> Your task: Arrange the listing lines below as a JSON list of strings, one string per line, with blank lines omitted. Start at the line that contains "You are a computer-use" and stop after the line that contains "Instruction: Open the".

> Working data:
● ● ● ● ● ● ●

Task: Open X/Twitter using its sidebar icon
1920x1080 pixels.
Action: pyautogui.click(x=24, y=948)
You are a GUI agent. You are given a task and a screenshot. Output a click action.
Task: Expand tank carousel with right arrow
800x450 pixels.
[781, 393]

● ● ● ● ● ● ●

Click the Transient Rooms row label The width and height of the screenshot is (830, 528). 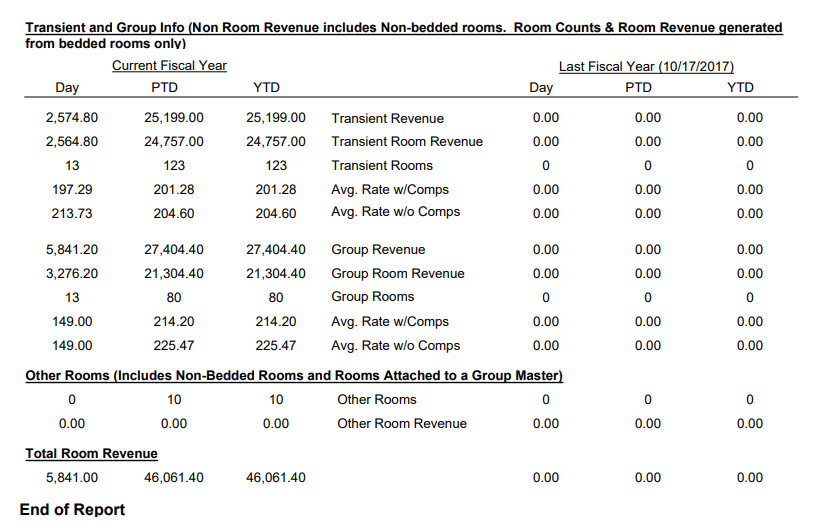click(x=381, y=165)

● ● ● ● ● ● ●

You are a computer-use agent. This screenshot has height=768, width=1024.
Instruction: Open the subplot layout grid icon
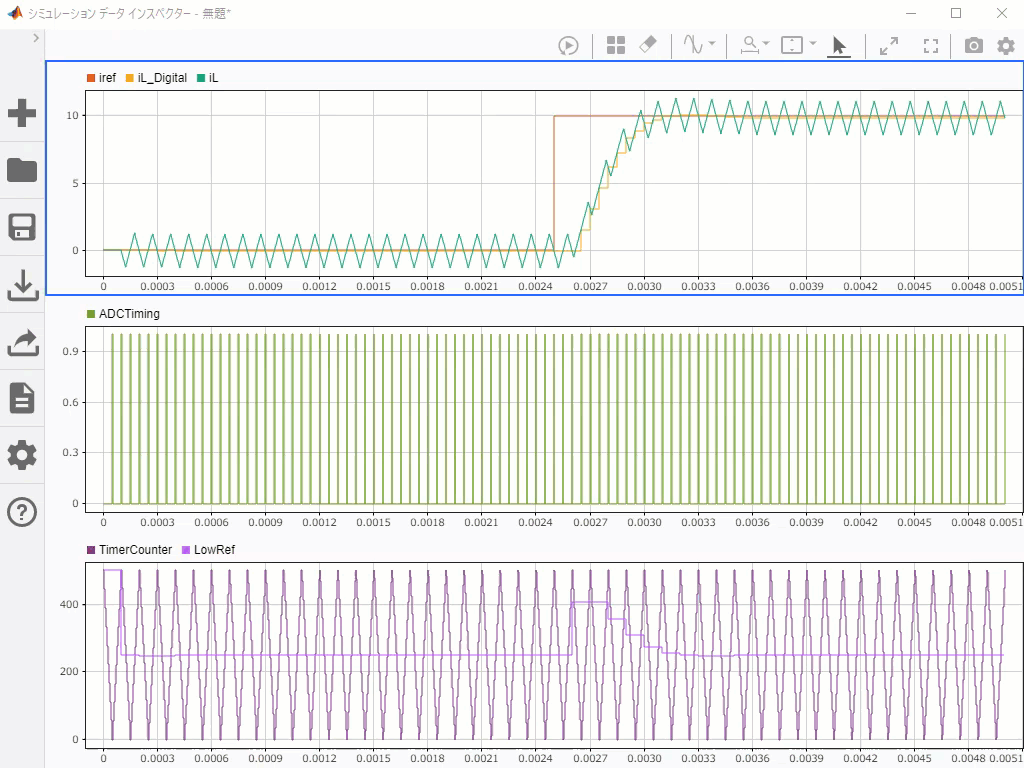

● ● ● ● ● ● ●

> Reply to the exercise:
[
  "You are a computer-use agent. This screenshot has height=768, width=1024.",
  "Instruction: Open the subplot layout grid icon"
]